▶ _What is being asked_:
Find the line containing "Penny Stamps Speaker" in the listing below. Repeat it exactly, along with each following line up to and including the one containing "BOKU in den Medien (106, 398)".

▶ _Information shown_:
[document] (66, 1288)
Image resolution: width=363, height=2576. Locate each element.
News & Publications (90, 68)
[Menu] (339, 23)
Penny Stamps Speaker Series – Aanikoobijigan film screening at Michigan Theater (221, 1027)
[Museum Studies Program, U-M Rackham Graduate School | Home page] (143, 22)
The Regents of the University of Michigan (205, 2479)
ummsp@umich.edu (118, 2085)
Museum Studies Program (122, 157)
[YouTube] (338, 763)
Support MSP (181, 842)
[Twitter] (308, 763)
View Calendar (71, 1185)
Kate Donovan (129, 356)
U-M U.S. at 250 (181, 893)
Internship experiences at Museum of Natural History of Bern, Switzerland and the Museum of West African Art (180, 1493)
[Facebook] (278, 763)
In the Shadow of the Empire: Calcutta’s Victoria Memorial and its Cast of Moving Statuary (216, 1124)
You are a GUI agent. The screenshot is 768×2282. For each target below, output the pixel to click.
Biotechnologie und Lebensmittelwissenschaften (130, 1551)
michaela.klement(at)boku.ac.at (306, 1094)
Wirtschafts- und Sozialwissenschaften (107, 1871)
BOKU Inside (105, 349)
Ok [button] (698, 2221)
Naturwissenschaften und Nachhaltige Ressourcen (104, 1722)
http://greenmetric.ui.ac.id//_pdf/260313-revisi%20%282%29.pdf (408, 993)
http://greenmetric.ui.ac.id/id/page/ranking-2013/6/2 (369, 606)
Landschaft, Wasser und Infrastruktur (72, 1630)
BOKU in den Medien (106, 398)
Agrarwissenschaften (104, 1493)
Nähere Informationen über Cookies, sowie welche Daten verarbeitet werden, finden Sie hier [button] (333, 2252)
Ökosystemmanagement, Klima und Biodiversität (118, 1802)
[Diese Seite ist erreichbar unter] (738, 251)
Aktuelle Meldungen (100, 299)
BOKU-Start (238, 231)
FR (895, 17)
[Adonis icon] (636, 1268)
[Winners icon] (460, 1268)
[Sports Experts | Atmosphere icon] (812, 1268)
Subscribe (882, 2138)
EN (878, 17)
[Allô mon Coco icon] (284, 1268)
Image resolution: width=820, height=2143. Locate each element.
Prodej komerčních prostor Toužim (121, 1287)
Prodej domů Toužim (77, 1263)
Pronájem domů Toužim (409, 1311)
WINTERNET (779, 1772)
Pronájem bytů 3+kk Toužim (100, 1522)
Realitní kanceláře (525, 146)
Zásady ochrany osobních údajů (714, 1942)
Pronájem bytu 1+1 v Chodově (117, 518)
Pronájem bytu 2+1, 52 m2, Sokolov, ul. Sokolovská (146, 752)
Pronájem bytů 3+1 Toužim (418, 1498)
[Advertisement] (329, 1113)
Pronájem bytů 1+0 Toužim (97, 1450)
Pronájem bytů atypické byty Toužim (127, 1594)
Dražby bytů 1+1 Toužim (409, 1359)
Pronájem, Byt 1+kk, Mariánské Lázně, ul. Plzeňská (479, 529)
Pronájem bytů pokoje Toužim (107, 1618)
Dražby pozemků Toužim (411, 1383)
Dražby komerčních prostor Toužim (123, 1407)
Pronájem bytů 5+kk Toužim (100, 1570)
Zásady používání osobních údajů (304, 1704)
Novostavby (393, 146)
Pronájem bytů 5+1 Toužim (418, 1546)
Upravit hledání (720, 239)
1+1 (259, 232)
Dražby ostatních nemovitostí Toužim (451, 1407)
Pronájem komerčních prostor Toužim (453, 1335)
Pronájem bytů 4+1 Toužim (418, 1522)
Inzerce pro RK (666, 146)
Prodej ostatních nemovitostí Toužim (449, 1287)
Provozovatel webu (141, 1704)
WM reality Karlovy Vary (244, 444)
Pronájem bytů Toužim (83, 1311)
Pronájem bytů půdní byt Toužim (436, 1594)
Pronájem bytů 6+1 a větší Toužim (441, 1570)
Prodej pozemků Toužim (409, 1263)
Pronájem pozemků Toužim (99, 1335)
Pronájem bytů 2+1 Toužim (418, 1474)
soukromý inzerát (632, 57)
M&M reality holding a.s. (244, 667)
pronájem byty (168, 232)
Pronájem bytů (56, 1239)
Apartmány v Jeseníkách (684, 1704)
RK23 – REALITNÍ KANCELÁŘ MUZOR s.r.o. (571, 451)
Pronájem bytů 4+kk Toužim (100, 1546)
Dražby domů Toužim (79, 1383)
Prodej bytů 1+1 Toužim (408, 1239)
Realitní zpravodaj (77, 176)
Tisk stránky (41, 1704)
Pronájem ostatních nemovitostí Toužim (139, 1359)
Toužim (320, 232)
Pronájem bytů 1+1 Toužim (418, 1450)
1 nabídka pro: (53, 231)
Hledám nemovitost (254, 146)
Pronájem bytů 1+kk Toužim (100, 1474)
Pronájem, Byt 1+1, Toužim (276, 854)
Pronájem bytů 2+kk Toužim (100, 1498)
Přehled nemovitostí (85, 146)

▶ _Result for this task_:
Penny Stamps Speaker Series – Aanikoobijigan film screening at Michigan Theater (221, 1027)
[Museum Studies Program, U-M Rackham Graduate School | Home page] (143, 22)
The Regents of the University of Michigan (205, 2479)
ummsp@umich.edu (118, 2085)
Museum Studies Program (122, 157)
[YouTube] (338, 763)
Support MSP (181, 842)
[Twitter] (308, 763)
View Calendar (71, 1185)
Kate Donovan (129, 356)
U-M U.S. at 250 (181, 893)
Internship experiences at Museum of Natural History of Bern, Switzerland and the Museum of West African Art (180, 1493)
[Facebook] (278, 763)
In the Shadow of the Empire: Calcutta’s Victoria Memorial and its Cast of Moving Statuary (216, 1124)
You are a GUI agent. The screenshot is 768×2282. For each target below, output the pixel to click.
Biotechnologie und Lebensmittelwissenschaften (130, 1551)
michaela.klement(at)boku.ac.at (306, 1094)
Wirtschafts- und Sozialwissenschaften (107, 1871)
BOKU Inside (105, 349)
Ok [button] (698, 2221)
Naturwissenschaften und Nachhaltige Ressourcen (104, 1722)
http://greenmetric.ui.ac.id//_pdf/260313-revisi%20%282%29.pdf (408, 993)
http://greenmetric.ui.ac.id/id/page/ranking-2013/6/2 (369, 606)
Landschaft, Wasser und Infrastruktur (72, 1630)
BOKU in den Medien (106, 398)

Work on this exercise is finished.